Search the records for the word "help" and report each line that has it.

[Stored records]
Content starts
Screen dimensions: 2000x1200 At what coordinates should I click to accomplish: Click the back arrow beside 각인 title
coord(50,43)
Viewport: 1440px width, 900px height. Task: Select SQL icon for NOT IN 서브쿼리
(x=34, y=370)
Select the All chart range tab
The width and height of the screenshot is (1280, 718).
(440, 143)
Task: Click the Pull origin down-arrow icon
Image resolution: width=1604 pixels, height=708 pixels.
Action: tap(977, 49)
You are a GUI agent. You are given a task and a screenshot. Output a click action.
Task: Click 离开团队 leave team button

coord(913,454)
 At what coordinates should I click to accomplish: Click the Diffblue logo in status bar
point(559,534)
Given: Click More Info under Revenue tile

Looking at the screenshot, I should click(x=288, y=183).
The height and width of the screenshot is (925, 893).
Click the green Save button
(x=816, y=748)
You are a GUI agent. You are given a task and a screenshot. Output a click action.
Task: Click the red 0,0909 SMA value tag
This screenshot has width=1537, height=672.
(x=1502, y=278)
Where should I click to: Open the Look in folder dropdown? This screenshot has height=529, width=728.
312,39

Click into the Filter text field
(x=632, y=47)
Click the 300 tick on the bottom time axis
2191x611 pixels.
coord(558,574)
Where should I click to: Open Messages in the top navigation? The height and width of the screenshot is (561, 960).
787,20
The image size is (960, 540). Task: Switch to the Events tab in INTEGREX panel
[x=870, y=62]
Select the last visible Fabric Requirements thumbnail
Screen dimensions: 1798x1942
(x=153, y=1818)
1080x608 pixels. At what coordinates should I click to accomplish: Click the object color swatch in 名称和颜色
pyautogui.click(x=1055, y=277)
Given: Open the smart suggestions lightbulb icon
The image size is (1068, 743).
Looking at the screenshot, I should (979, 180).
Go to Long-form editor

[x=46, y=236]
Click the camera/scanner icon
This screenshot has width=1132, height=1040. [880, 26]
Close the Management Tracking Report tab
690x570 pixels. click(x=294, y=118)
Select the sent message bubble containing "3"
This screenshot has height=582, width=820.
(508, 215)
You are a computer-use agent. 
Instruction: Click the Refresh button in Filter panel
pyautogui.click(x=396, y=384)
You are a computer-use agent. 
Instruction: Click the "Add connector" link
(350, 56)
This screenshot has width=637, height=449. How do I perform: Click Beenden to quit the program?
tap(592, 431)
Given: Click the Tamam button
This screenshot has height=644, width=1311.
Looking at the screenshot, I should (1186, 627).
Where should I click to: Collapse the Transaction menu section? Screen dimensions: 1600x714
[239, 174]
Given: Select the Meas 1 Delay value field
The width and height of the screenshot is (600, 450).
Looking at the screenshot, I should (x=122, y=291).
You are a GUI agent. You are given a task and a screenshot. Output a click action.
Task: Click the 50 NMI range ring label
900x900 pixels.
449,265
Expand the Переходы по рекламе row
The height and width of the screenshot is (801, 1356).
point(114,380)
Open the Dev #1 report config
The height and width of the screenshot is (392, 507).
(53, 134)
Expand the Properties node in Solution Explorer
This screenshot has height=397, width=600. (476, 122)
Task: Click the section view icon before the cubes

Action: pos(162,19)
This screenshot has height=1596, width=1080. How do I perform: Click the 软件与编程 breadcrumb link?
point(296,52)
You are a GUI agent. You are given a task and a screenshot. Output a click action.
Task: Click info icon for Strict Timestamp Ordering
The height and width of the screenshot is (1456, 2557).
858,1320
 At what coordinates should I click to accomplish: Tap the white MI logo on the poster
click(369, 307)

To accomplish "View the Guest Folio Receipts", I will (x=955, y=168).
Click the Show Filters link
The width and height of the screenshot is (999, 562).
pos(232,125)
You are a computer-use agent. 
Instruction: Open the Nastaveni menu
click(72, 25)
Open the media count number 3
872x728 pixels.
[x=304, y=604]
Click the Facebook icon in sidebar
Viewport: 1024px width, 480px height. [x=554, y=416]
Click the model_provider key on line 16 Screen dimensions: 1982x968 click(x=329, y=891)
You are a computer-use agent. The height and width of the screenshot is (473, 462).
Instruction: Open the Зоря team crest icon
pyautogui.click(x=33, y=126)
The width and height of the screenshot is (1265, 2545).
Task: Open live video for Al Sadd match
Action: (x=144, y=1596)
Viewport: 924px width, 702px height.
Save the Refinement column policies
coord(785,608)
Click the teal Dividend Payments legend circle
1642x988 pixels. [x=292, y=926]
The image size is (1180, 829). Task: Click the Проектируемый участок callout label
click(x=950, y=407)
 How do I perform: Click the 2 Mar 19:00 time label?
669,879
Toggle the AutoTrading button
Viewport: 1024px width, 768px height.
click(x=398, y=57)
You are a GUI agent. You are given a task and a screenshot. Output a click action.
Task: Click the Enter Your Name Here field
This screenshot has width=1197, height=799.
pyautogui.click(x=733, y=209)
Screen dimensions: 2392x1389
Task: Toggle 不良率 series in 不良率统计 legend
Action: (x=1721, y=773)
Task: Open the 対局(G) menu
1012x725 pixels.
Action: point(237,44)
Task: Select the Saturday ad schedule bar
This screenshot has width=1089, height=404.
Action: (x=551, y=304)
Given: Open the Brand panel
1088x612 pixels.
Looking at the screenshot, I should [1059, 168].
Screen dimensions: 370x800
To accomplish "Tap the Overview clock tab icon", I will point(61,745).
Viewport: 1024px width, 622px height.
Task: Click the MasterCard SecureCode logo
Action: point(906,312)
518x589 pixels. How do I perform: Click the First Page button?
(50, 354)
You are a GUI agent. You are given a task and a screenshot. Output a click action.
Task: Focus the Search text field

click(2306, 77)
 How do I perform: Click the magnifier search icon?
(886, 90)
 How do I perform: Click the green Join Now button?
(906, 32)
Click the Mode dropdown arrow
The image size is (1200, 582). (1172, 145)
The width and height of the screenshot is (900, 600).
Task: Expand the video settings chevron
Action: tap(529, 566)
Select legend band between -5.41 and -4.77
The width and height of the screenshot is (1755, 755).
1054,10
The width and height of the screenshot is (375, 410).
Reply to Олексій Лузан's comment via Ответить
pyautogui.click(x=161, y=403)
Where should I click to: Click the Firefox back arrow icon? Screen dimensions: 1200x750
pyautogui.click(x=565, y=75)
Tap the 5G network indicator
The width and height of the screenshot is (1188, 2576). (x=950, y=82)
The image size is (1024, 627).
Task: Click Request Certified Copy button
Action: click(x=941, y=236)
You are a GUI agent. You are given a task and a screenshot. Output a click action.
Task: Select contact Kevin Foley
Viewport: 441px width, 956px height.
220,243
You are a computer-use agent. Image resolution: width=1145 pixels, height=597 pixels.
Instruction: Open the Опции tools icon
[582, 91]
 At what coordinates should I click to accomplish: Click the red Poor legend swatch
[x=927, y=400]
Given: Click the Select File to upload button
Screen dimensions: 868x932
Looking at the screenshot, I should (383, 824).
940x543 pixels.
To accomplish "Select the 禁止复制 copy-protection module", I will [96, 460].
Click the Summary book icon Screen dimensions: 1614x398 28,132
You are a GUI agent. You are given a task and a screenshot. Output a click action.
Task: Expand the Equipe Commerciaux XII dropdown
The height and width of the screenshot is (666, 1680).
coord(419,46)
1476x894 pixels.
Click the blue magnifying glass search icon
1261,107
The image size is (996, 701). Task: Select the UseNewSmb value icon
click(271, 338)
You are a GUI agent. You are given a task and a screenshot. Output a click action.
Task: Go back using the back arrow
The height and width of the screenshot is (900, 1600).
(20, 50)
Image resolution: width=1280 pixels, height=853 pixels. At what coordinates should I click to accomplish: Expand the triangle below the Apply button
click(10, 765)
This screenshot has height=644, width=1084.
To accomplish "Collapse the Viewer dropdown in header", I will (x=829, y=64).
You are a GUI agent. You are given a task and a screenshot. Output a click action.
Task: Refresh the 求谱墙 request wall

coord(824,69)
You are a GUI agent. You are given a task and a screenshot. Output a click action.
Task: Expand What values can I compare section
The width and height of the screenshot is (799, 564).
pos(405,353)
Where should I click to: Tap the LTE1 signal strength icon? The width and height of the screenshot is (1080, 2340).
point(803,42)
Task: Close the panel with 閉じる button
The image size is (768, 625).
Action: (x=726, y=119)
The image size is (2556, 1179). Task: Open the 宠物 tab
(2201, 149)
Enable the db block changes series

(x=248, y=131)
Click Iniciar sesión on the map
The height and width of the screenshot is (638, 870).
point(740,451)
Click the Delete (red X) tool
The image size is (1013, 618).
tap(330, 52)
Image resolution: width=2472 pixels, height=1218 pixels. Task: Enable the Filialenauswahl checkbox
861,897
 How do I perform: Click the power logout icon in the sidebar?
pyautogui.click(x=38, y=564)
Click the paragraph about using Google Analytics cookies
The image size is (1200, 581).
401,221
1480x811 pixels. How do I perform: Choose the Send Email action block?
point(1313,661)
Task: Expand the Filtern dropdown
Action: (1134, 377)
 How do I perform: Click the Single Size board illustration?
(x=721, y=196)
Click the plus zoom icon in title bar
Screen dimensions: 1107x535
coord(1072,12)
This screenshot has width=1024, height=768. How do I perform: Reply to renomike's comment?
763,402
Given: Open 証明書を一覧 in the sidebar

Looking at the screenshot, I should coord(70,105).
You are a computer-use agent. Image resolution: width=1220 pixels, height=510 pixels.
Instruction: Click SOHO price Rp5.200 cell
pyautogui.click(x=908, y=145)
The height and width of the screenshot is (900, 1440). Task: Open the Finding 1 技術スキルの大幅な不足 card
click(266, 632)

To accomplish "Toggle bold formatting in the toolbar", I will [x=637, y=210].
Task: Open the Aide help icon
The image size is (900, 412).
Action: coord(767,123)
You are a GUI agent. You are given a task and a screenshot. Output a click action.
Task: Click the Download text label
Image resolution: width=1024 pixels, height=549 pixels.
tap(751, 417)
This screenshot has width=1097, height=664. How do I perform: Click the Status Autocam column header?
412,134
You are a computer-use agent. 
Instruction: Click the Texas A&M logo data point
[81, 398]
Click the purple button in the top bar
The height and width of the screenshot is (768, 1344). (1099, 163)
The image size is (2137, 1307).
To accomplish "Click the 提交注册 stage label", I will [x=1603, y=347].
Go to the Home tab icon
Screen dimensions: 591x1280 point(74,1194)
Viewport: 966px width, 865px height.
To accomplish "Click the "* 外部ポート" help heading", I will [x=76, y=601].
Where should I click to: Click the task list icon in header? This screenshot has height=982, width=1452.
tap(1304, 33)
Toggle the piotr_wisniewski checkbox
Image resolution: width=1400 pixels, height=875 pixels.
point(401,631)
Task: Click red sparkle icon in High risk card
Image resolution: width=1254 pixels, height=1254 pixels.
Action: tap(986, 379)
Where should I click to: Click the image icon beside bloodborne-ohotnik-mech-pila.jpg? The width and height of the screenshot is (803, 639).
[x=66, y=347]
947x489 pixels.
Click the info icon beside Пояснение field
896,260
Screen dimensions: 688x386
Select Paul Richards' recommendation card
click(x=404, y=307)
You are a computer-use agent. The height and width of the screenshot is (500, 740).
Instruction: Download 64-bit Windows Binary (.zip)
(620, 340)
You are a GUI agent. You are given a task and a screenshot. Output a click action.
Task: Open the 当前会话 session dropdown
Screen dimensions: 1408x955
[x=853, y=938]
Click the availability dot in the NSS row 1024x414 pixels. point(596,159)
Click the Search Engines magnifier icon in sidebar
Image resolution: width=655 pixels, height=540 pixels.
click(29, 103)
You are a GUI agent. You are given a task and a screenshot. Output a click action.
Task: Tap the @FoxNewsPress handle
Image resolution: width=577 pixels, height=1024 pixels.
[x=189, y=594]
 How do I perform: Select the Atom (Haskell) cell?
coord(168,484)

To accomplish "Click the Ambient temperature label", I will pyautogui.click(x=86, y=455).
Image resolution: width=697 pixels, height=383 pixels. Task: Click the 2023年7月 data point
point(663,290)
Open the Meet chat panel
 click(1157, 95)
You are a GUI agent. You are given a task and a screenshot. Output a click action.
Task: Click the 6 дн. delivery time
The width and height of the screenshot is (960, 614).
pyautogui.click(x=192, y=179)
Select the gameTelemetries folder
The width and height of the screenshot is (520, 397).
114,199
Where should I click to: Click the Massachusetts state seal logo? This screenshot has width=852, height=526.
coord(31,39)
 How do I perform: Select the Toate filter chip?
Content ends
§ Response
Task: Open the Aide help icon
To accomplish "Click the "* 外部ポート" help heading", I will [x=76, y=601].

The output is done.